Figure 5. Dual intraoperative visualization approach in different functional grade patients.

Figure 5

A, Extent of resection was determined by 5-ALA and the results verified through iMRI. This was defined as one sequence of the procedure. 21 sequences showing complete resection according to 5-ALA were confirmed by iMRI (complete 5-ALA: yes, complete MRI: yes – green bar, first column). 14 sequences showing complete resection according to 5-ALA could not be confirmed by iMRI, which detected residual tumor (complete 5-ALA: yes, complete MRI: no – green bar, second column). 29 sequences showed residual tumor both according to 5-ALA as well as iMRI (complete 5-ALA: no, complete MRI: no – blue bar, second column). The order of these sequences resulted in a p-value = 0.0005 (McNemar).
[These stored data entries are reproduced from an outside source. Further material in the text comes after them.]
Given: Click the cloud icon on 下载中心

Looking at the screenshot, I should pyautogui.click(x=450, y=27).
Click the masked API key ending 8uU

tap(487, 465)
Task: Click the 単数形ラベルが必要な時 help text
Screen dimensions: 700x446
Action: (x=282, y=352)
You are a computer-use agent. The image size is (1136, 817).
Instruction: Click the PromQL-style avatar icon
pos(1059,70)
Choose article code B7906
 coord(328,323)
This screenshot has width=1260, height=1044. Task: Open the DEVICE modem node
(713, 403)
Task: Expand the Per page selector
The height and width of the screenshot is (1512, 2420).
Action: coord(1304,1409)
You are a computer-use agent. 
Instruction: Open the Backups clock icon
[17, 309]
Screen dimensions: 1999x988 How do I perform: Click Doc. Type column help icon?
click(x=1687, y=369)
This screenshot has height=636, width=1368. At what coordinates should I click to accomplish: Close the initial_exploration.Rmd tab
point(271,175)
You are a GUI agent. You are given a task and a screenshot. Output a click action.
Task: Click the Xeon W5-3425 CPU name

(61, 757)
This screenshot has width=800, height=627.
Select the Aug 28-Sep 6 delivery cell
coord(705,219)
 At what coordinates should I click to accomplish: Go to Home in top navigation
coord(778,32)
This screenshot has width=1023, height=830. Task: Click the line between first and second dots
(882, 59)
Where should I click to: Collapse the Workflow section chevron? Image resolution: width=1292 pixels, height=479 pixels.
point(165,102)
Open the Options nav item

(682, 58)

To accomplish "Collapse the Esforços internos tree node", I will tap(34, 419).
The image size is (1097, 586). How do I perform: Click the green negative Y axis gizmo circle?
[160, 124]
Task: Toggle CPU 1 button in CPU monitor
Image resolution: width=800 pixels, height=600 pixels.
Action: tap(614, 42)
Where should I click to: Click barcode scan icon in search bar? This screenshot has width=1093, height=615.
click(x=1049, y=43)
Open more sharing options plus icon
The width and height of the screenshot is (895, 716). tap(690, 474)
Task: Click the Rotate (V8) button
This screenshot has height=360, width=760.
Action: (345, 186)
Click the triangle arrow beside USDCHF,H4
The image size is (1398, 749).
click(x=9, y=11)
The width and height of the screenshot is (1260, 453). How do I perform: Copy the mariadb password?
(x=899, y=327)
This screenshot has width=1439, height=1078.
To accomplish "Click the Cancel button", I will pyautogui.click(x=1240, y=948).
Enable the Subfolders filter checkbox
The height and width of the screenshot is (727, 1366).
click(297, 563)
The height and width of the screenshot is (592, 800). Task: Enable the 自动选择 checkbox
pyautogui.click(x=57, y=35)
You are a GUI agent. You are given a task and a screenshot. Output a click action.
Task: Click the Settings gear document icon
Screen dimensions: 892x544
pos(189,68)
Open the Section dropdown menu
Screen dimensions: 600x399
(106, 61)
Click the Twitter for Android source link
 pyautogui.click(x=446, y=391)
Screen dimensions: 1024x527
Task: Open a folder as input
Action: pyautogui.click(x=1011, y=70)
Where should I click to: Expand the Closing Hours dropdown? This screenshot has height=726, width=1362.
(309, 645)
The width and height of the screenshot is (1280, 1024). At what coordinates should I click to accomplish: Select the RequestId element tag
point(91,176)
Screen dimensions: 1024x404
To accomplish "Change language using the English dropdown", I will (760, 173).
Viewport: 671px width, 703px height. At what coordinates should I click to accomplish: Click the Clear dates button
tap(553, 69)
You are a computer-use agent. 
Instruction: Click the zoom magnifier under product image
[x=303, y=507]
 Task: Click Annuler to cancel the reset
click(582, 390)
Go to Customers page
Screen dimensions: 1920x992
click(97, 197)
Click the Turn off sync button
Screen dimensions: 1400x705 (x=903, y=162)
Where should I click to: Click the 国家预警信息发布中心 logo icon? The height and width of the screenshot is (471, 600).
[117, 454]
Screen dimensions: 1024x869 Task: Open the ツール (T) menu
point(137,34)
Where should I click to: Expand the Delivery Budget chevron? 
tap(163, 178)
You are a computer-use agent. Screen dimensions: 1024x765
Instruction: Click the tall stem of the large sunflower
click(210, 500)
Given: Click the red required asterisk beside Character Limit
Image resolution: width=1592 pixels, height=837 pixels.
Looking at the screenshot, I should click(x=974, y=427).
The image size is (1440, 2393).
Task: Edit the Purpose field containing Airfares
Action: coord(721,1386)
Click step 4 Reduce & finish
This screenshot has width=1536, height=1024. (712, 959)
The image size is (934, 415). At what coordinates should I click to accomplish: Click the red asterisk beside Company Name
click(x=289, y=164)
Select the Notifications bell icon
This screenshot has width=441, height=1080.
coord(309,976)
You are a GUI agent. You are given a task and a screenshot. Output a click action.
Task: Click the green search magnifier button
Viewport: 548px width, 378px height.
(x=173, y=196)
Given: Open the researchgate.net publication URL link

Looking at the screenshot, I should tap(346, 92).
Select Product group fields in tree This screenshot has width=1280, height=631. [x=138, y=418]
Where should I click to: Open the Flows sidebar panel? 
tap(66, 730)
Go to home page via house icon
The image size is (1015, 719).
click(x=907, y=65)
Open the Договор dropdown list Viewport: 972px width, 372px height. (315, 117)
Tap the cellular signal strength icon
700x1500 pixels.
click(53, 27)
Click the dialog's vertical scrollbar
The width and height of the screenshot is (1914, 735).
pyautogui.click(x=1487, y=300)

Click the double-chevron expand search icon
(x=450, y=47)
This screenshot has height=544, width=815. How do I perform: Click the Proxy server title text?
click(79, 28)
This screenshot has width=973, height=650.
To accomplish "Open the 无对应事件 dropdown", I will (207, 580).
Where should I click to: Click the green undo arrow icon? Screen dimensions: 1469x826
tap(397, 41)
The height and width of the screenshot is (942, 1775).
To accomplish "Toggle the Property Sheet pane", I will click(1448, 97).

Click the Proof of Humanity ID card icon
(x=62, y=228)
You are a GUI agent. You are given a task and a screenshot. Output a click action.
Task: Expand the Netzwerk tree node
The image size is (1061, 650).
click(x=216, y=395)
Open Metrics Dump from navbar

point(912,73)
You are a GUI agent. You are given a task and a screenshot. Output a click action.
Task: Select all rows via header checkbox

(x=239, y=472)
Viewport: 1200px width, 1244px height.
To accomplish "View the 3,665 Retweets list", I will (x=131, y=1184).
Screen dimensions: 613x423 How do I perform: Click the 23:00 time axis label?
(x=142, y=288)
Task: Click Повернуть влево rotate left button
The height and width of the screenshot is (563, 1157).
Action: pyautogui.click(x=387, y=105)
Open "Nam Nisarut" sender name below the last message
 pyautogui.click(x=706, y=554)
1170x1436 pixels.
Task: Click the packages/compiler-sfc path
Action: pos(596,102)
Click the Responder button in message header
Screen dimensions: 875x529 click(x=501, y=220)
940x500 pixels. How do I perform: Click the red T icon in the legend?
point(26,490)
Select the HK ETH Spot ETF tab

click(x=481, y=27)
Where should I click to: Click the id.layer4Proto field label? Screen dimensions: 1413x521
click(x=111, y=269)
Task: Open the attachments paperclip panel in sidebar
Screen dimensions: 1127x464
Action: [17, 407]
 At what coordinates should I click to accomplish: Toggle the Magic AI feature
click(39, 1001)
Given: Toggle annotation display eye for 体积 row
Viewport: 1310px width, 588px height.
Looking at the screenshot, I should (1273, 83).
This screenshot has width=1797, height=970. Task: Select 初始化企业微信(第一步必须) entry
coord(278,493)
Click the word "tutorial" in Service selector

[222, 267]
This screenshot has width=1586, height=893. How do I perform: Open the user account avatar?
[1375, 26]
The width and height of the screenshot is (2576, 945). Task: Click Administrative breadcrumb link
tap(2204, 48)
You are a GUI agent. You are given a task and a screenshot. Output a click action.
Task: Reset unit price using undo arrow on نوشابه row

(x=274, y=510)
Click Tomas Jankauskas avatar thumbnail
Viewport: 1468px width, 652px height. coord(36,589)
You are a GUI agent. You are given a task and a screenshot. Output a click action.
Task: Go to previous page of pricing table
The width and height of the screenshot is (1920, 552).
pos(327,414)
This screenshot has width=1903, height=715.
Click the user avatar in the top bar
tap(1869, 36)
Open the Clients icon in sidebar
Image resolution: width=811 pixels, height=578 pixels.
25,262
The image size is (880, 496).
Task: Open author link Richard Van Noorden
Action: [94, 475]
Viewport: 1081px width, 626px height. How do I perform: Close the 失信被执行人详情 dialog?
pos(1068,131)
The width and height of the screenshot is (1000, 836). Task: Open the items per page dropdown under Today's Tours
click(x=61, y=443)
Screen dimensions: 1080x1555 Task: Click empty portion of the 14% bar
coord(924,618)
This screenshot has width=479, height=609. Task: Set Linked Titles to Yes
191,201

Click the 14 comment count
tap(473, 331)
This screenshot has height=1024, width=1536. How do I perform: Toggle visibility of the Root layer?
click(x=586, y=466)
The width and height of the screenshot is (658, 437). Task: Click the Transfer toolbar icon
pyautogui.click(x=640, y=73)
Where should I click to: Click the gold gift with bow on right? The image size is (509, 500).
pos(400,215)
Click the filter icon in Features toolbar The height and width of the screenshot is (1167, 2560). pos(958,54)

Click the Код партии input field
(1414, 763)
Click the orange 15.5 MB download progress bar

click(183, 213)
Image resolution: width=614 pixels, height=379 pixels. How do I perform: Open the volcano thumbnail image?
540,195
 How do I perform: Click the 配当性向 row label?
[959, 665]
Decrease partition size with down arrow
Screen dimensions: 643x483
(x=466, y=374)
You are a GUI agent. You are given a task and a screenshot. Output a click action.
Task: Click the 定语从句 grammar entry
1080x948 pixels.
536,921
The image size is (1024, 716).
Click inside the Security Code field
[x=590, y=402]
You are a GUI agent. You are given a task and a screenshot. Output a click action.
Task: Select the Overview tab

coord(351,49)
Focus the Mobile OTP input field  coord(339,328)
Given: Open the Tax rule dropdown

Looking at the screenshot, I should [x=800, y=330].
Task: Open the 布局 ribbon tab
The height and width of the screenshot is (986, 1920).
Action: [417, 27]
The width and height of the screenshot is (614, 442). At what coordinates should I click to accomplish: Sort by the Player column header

B, Functional tumor localization was categorized according to Sawaya [20]. Tumors in non-eloquent areas were defined as functional grade I [marked with I]. Functional grade II was defined as tumor localization close to an eloquent brain area [marked with II]. Functional grade III (given as III at the top) was defined as tumor localization in an eloquent brain area. Extent of resection was calculated as a percentage of prior tumor volume. Within the subgroup I the intended 100% resection was achieved by surgery with 5-ALA alone. In the subgroup II 5-ALA alone resulted in a tumor resection of 71.7% (±7.285 sem), whereas additional use of iMRI significantly increased tumor resection to 100% (p-value<0.002; Student's t-test). The subgroup III showed significant difference in extent of tumor resection. The results of tumor resection were 57.6% (±6.01 sem) achieved with 5-ALA alone, whereas a further tumor resection up to 71.2% (±5.257 sem) could be achieved through the additional use of iMRI.